Mais aujourd'hui, tous les bergers pour lesquels il s'est battu se sont dispersés dans les villes voisines. Le climat était contre eux, l'agriculture devenait impossible, et tout cela reflétait les grandes tendances observées par SASSCAL dans toute la région. Lorsque Jurgens a visité Richtersfeld en février dernier, il a vérifié les sites qu'il observait depuis 38 ans. La moitié d'entre eux n'a laissé absolument aucune plante. "Maintenant, je suis inquiet", a-t-il déclaré.

Les cercles de fées mystérieux peuvent contenir une partie d'une solution plus large. Une fois, alors que dans le désert israélien du Néguev , Jurgens a vu les ruines d'un royaume nabatéen disparu, dont les habitants ont construit l'ancienne ville de Petra en Jordanie. Dans l'architecture nabatéenne, les structures en pierre ont redirigé les pluies rares mais furieuses du désert vers des réservoirs, résolvant le problème de la même manière que, selon Jurgens, les cercles de fées.

Cela l'a inspiré. Les régions sujettes à la sécheresse peuvent, par exemple, investir dans la création de surfaces collectant l'eau. «J'ai quelques idées», a-t-il dit, «mais je vais peut-être les écrire pour des publications dûment exécutées.»

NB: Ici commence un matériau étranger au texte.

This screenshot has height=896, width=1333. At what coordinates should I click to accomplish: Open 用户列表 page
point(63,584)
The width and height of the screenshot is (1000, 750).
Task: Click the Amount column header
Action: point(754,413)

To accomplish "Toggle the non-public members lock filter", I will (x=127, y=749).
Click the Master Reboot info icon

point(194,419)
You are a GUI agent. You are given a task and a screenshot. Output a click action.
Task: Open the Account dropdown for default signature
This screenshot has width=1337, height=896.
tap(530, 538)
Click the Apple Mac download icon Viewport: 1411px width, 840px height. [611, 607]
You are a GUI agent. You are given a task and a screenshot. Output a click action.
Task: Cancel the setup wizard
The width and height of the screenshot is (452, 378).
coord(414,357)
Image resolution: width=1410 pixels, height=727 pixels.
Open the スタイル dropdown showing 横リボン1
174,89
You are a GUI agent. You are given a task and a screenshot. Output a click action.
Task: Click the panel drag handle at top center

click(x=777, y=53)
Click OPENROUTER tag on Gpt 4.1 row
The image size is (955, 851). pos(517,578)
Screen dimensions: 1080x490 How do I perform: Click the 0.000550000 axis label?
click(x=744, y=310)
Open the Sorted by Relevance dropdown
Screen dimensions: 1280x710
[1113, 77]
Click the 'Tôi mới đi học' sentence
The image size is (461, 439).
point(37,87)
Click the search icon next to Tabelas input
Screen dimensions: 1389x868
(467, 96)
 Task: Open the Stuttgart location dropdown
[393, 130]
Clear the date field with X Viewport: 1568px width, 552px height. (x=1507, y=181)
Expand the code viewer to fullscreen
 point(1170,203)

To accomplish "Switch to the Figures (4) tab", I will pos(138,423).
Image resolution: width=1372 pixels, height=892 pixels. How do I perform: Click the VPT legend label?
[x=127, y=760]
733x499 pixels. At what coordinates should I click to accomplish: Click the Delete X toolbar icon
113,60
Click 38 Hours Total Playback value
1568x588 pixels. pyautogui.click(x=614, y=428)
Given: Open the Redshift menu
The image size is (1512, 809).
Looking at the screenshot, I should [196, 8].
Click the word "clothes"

Bien que cette année Giribesvlakte ait été sec et sans vie, l'expédition n'a pas été vaine. Nous avons regardé des fourmis, attrapé des termites, fouillé dans la boue. Empoisonné d'autres cercles de fées. Et Jurgens avait l'illumination dans la lumière du jour mourante quand il bricolait dans le sable d'un mégacercle à côté de la pierre léopard.

Le lendemain, je l'ai rencontré là où il creusait la veille. Il a poussé un certain type d'herbe, qu'il a remarqué, nous montrant pour la première fois de mystérieux mégacercles. Il m'a fait m'agenouiller et tremper mes mains dans le sable, comme il l'a fait, et a senti les racines descendre.

Le problème des mégacercles, comme il l'a désigné, est d'expliquer leur taille gigantesque et la présence d'herbe au centre des îlots - où les zones dénudées devraient généralement se trouver.

Il a eu une nouvelle idée: peut-être, a-t-il dit, un certain type d'herbe est capable de résister aux termites qui voudraient s'en débarrasser, et il se nourrit d'eau stockée sous une parcelle nue, c'est pourquoi une île apparaît. Et puis les termites, ayant peut-être perdu le centre de la structure de collecte d'eau, doivent étendre son rayon vers l'extérieur pour compenser les pertes d'eau.

Ce n'était pas une vraie théorie, mais une hypothèse; le tout début. Megacircles ne lui a pas donné de repos, selon lui, pendant sept ans: "Enfin, j'ai eu une idée".